[RESOLVED] Winsock fails after 1 hour
CodeGuru Home VC++ / MFC / C++ .NET / C# Visual Basic VB Forums Developer.com
Page 1 of 2 12 LastLast
Results 1 to 15 of 17

Thread: [RESOLVED] Winsock fails after 1 hour

  1. #1
    Join Date
    Apr 2005
    Posts
    125

    [RESOLVED] Winsock fails after 1 hour

    Hi forum,

    We have a client and Server application, connects via Winsock.

    The Setup:
    My server is running on a Windows 2003 machine and my client is running on a windows XP

    Problem:
    After exactly 1 hour, my client closes with the socket error param code = 10053
    My server too errors out at the following line
    result = WaitForMultipleObjects(object_count,wait_objects,FALSE,210000);

    UNFORTUNATELY : I do not have a direct access to the machine and so cant debug the same.
    The Above information I got is from our trace file

    NOTE : This is failing in only one setup. we have 1000's of people usng our product in around 100's of these setup's including 2003 , 2008 xp windows 7 etc
    This problem is only seen with one particular customer and he is able to reproduce it 100% of his time.

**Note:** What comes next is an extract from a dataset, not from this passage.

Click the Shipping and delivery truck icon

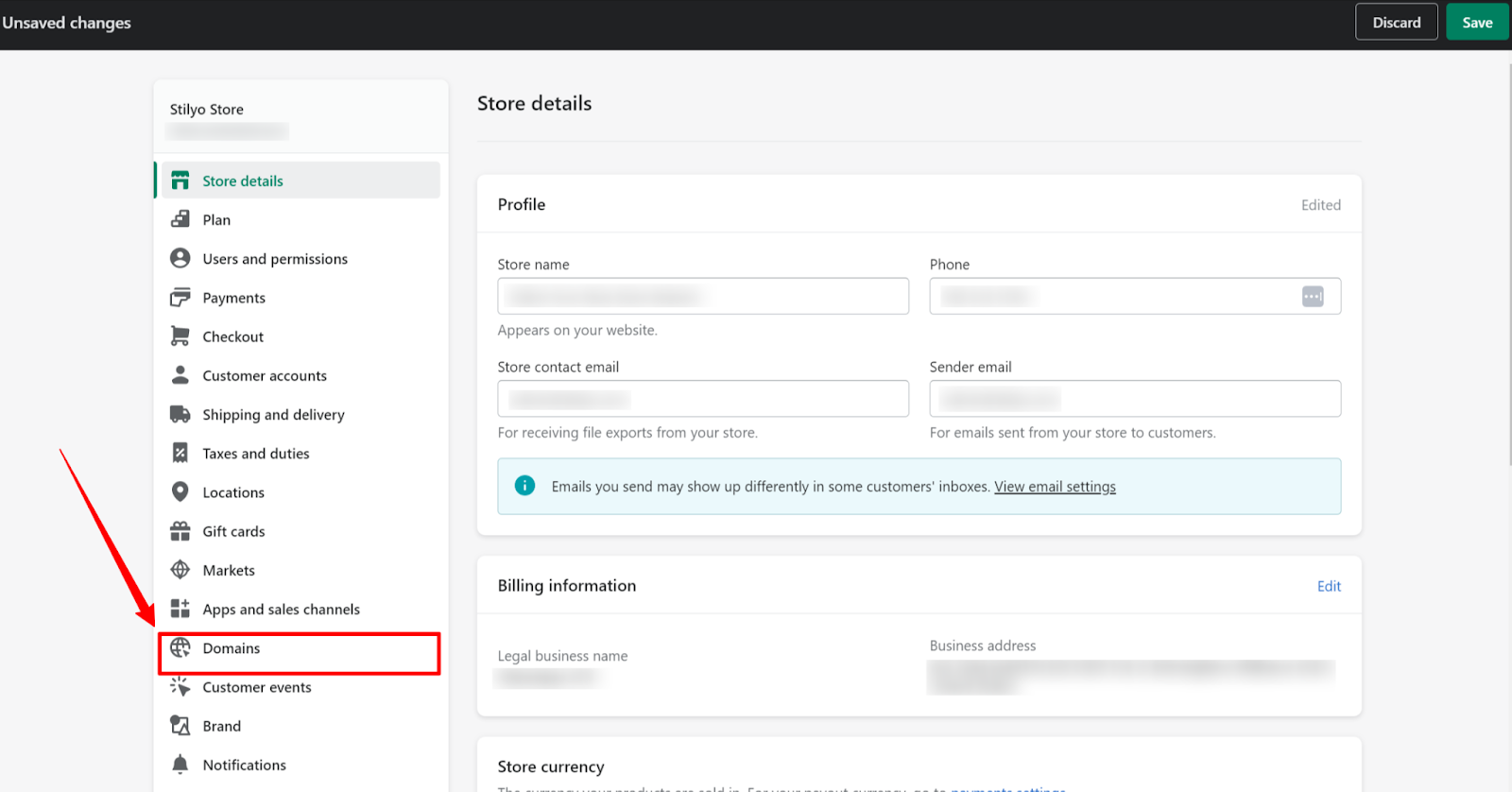(x=180, y=414)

    Search for the param 10053 reveals many causes, So can someone elaborate why is this happening only to one customer?

    Thanks in anticipation

    N.B:
    1. Event log doesnt reveal anything suspicious
    2. When the customer installs the client in another windows 7 system with the server running on the same (Win 2003 system) this problem goes away.
    Last edited by softmessager; February 14th, 2012 at 10:18 PM.

  2. #2
    Join Date
    Apr 1999
    Posts
    27,427

    Re: Winsock fails after 1 hour

    Quote Originally Posted by softmessager View Post
    So can someone elaborate why is this happening only to one customer?
    It's happening because your program has bugs.

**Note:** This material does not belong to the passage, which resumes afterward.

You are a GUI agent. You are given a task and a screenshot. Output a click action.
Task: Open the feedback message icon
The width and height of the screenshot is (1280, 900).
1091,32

    Unless we have your program and source code, there is no way anyone can answer your question with anything but guessing.

    1) If you're using multiple threads, a synchronization issue?

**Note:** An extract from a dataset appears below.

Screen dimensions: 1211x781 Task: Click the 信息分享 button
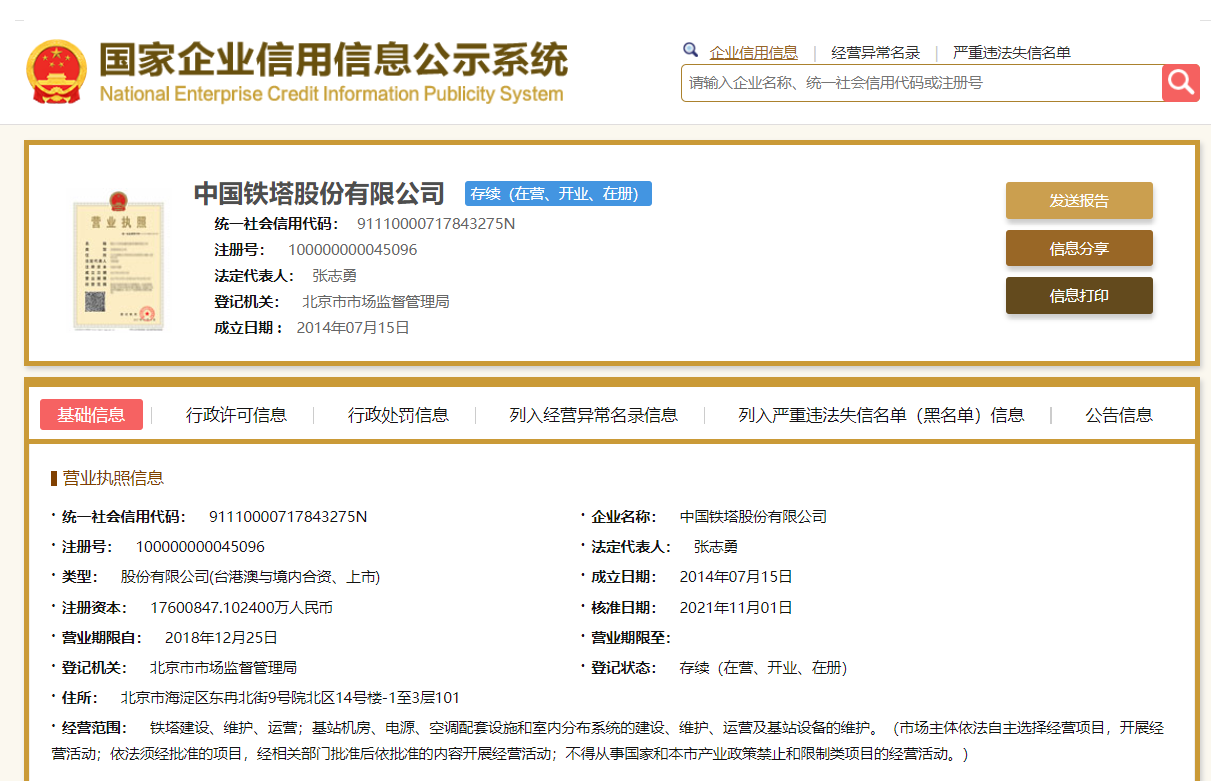(1079, 248)
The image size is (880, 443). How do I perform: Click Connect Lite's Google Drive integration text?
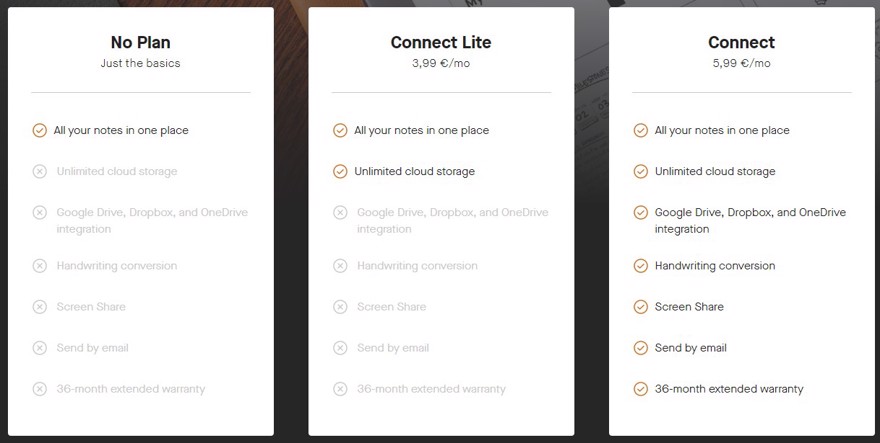(452, 221)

    2) Are you checking for all return codes for all functions that return error codes, instead of assuming that functions are successful?

    I have seen programmers call API or third-party library functions with the false confidence that they always work. Then they get that one computer where the functions fail, and the code erroneously takes the "successful" path of execution, causing all sorts of issues. Only after changing the code to test the return value is it then realized that the function(s) have failed.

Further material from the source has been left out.